▸ Activity
The output is to match the entries below character for character.

Records from a dataset:
▼
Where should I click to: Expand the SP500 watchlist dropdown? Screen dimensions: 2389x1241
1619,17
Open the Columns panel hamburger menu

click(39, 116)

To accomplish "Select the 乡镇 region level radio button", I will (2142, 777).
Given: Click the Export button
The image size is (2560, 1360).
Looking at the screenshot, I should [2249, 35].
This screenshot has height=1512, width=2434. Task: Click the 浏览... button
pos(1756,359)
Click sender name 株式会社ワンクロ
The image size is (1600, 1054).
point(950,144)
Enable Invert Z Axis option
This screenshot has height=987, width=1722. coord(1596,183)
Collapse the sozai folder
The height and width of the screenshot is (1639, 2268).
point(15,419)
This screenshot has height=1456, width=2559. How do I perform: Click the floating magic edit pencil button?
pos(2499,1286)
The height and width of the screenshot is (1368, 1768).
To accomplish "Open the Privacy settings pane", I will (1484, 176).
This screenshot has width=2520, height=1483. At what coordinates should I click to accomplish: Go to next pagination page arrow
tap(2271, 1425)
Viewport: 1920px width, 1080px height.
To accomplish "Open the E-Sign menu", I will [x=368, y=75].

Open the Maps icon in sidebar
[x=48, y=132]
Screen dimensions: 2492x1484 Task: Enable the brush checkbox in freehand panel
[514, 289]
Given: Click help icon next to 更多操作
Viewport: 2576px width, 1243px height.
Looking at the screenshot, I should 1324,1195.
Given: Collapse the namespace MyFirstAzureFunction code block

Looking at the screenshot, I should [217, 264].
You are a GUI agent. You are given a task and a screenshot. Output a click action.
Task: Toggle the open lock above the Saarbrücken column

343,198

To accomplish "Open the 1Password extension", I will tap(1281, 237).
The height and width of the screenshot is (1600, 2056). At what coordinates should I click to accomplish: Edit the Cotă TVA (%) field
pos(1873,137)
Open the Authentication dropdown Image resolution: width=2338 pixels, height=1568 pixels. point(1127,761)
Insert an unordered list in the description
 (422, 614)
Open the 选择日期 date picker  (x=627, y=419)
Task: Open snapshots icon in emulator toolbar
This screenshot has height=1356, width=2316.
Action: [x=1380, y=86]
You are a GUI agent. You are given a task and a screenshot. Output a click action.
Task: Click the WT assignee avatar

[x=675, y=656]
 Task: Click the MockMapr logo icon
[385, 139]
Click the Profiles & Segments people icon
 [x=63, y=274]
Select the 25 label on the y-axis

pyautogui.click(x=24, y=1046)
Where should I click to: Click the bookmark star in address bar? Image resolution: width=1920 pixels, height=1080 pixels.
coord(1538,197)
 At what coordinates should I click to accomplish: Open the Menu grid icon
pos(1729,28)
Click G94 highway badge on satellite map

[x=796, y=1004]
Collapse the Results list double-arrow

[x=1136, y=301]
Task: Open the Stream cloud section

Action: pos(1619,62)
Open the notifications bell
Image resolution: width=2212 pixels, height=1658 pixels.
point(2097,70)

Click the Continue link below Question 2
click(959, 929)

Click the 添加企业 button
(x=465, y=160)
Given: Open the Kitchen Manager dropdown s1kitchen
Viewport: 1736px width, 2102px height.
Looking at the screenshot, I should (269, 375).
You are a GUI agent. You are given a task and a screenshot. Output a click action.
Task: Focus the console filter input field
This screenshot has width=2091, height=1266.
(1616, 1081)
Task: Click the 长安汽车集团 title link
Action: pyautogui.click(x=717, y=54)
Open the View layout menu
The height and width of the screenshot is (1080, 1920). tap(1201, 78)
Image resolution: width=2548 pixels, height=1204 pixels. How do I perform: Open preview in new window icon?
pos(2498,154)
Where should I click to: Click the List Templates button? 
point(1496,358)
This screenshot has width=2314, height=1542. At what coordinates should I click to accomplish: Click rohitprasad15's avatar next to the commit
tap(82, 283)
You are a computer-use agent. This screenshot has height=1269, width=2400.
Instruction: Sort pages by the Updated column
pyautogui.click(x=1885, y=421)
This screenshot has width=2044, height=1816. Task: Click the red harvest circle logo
▲
▸ Written response
Where should I click to: Expand the SP500 watchlist dropdown? Screen dimensions: 2389x1241
1619,17
Open the Columns panel hamburger menu

click(39, 116)

To accomplish "Select the 乡镇 region level radio button", I will (2142, 777).
Given: Click the Export button
The image size is (2560, 1360).
Looking at the screenshot, I should [2249, 35].
This screenshot has height=1512, width=2434. Task: Click the 浏览... button
pos(1756,359)
Click sender name 株式会社ワンクロ
The image size is (1600, 1054).
point(950,144)
Enable Invert Z Axis option
This screenshot has height=987, width=1722. coord(1596,183)
Collapse the sozai folder
The height and width of the screenshot is (1639, 2268).
point(15,419)
This screenshot has height=1456, width=2559. How do I perform: Click the floating magic edit pencil button?
pos(2499,1286)
The height and width of the screenshot is (1368, 1768).
To accomplish "Open the Privacy settings pane", I will (1484, 176).
This screenshot has width=2520, height=1483. At what coordinates should I click to accomplish: Go to next pagination page arrow
tap(2271, 1425)
Viewport: 1920px width, 1080px height.
To accomplish "Open the E-Sign menu", I will [x=368, y=75].

Open the Maps icon in sidebar
[x=48, y=132]
Screen dimensions: 2492x1484 Task: Enable the brush checkbox in freehand panel
[514, 289]
Given: Click help icon next to 更多操作
Viewport: 2576px width, 1243px height.
Looking at the screenshot, I should 1324,1195.
Given: Collapse the namespace MyFirstAzureFunction code block

Looking at the screenshot, I should [217, 264].
You are a GUI agent. You are given a task and a screenshot. Output a click action.
Task: Toggle the open lock above the Saarbrücken column

343,198

To accomplish "Open the 1Password extension", I will tap(1281, 237).
The height and width of the screenshot is (1600, 2056). At what coordinates should I click to accomplish: Edit the Cotă TVA (%) field
pos(1873,137)
Open the Authentication dropdown Image resolution: width=2338 pixels, height=1568 pixels. point(1127,761)
Insert an unordered list in the description
 (422, 614)
Open the 选择日期 date picker  (x=627, y=419)
Task: Open snapshots icon in emulator toolbar
This screenshot has height=1356, width=2316.
Action: [x=1380, y=86]
You are a GUI agent. You are given a task and a screenshot. Output a click action.
Task: Click the WT assignee avatar

[x=675, y=656]
 Task: Click the MockMapr logo icon
[385, 139]
Click the Profiles & Segments people icon
 [x=63, y=274]
Select the 25 label on the y-axis

pyautogui.click(x=24, y=1046)
Where should I click to: Click the bookmark star in address bar? Image resolution: width=1920 pixels, height=1080 pixels.
coord(1538,197)
 At what coordinates should I click to accomplish: Open the Menu grid icon
pos(1729,28)
Click G94 highway badge on satellite map

[x=796, y=1004]
Collapse the Results list double-arrow

[x=1136, y=301]
Task: Open the Stream cloud section

Action: pos(1619,62)
Open the notifications bell
Image resolution: width=2212 pixels, height=1658 pixels.
point(2097,70)

Click the Continue link below Question 2
click(959, 929)

Click the 添加企业 button
(x=465, y=160)
Given: Open the Kitchen Manager dropdown s1kitchen
Viewport: 1736px width, 2102px height.
Looking at the screenshot, I should (269, 375).
You are a GUI agent. You are given a task and a screenshot. Output a click action.
Task: Focus the console filter input field
This screenshot has width=2091, height=1266.
(1616, 1081)
Task: Click the 长安汽车集团 title link
Action: pyautogui.click(x=717, y=54)
Open the View layout menu
The height and width of the screenshot is (1080, 1920). tap(1201, 78)
Image resolution: width=2548 pixels, height=1204 pixels. How do I perform: Open preview in new window icon?
pos(2498,154)
Where should I click to: Click the List Templates button? 
point(1496,358)
This screenshot has width=2314, height=1542. At what coordinates should I click to accomplish: Click rohitprasad15's avatar next to the commit
tap(82, 283)
You are a computer-use agent. This screenshot has height=1269, width=2400.
Instruction: Sort pages by the Updated column
pyautogui.click(x=1885, y=421)
This screenshot has width=2044, height=1816. Task: Click the red harvest circle logo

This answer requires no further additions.